Brief: In the listing, rewrite the stretch from the line containing "The width and height of the screenshot is (1000, 1000)." through the line containing "tap(105, 27)", replacing "Guestbook" with "Contact" and changing nothing else.

— Begin Records for this task —

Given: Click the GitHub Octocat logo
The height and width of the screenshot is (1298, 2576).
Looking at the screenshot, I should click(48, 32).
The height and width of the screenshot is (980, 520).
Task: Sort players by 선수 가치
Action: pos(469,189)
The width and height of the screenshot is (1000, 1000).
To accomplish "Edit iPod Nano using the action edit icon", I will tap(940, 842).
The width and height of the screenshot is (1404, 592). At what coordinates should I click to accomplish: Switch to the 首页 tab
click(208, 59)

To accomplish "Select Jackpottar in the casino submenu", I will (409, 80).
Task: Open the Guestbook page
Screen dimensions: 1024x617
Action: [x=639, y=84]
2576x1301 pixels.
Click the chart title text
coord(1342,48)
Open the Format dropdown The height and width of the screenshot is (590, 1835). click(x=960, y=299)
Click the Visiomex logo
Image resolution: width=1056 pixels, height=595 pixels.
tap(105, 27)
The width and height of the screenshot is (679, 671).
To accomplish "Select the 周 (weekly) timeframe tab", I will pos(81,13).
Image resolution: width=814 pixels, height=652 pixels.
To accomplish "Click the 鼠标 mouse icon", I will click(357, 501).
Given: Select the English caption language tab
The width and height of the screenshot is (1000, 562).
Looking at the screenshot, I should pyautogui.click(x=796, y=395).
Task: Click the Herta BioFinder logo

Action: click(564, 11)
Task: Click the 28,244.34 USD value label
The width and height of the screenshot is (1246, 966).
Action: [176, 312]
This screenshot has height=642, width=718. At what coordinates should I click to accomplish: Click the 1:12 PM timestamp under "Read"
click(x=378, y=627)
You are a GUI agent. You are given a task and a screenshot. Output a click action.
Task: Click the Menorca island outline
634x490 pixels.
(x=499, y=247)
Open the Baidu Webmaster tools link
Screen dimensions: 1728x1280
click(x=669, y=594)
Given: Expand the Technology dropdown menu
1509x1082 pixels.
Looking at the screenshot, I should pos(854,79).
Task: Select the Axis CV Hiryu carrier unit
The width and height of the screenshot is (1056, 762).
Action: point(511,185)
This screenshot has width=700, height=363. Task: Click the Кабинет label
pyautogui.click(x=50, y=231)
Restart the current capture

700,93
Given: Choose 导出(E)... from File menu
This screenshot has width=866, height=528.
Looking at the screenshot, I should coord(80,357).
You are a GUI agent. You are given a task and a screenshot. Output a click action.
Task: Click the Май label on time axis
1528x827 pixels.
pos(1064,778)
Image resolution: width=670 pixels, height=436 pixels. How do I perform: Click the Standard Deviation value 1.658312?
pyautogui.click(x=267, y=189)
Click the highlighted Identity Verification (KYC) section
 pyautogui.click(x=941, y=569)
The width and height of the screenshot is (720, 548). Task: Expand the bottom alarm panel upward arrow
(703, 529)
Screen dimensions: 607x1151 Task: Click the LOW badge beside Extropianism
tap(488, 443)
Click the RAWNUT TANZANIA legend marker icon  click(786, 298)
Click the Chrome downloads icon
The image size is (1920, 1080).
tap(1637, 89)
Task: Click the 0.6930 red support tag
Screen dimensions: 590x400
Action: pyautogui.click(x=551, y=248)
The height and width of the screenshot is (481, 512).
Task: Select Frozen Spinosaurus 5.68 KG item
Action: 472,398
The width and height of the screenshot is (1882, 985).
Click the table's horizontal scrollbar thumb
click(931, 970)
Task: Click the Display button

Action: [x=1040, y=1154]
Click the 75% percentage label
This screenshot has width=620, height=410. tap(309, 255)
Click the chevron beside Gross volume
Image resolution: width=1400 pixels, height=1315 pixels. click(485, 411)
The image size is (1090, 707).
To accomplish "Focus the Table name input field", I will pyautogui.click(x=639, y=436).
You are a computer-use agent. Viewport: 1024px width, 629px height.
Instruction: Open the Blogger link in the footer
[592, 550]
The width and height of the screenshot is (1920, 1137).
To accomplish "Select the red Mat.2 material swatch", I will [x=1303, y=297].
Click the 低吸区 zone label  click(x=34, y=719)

— End Records for this task —

The result:
The width and height of the screenshot is (1000, 1000).
To accomplish "Edit iPod Nano using the action edit icon", I will tap(940, 842).
The width and height of the screenshot is (1404, 592). At what coordinates should I click to accomplish: Switch to the 首页 tab
click(208, 59)

To accomplish "Select Jackpottar in the casino submenu", I will (409, 80).
Task: Open the Contact page
Screen dimensions: 1024x617
Action: [x=639, y=84]
2576x1301 pixels.
Click the chart title text
coord(1342,48)
Open the Format dropdown The height and width of the screenshot is (590, 1835). click(x=960, y=299)
Click the Visiomex logo
Image resolution: width=1056 pixels, height=595 pixels.
tap(105, 27)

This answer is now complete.